Iphigénie reprit son souffle devant Edmond, muet, estomaqué par cette révolte soudaine, puis elle termina son discours, un index vengeur tendu en direction de sa barbe pour marquer, si c’était nécessaire, un peu plus sa détermination.
– Maintenant, tu vas m’écouter, tu vas m’obéir, pour une fois. Tu as 39 jours pour retrouver ton poids de forme, alors on s’y met dès aujourd’hui. Exercices physiques matin, midi et soir. Training, footing, cyclorameur, vélo elliptique, les petits vont t’installer une salle de sport d’ici demain. Et puis, dorénavant, c’est régime, matin, midi et soir. Finis les œufs, le beurre, le lait, les confitures les sucreries et la charcuterie, on fait aussi une croix sur le saumon, les crevettes, la crème épaisse le cabillauds les côtes d’agneau fumées et le fromage . Et je ne parle même pas de la pile de délicieux kanelbullars que tu t’enfiles à la file tous les soirs de la vie ! Tous ces petits plaisirs gastronomiques, tu vas t’en passer jusqu’à la fin de l’année, et moi aussi, ça ne pourra pas me faire du mal, il est temps que je passe sur la balance pour voir où j’en suis de mon côté.

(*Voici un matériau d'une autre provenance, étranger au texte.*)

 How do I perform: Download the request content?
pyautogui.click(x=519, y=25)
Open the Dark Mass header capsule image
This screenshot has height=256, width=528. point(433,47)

Maintenant, c’est carotte raté, eau pétillante, salade verte, haricots verts, fruits et tout ce que tu peux imaginer qui te donne habituellement des cauchemars ! Entendies, me amor ?!!!
Face à ce déluge verbal, proféré avec une conviction et une détermination totales, Edmond Noël, le roi de la livraison à domicile, se retrouva, pour la première fois de sa vie, légèrement ébranlé. Il n’avait pas l’intention de remettre en question l’équilibre de son couple en contestant ce qui, tout au fond de lui-même, là où sommeillait encore le petit garçon naïf, bon et honnête qu’il avait été un jour, il y a si longtemps, contenait peut -être, éventuellement, une toute petite part de vérité. Alors, dans un dernier sursaut, comme un dernier assaut désespéré d’une armée face à un ennemi largement supérieur en nombre sur un champs de bataille, il émit juste une dernière question, une minuscule lueur d’espoir dans la voix :
–– Lo entiendo alma mia. Mais alors, si j’ai bien saisi la teneur de ton message… pour le foie gras… ça va pas être possible non plus …?
–– Non, ça va pas être possible. Cette année, c’est définitivement un Noël sans foie gras.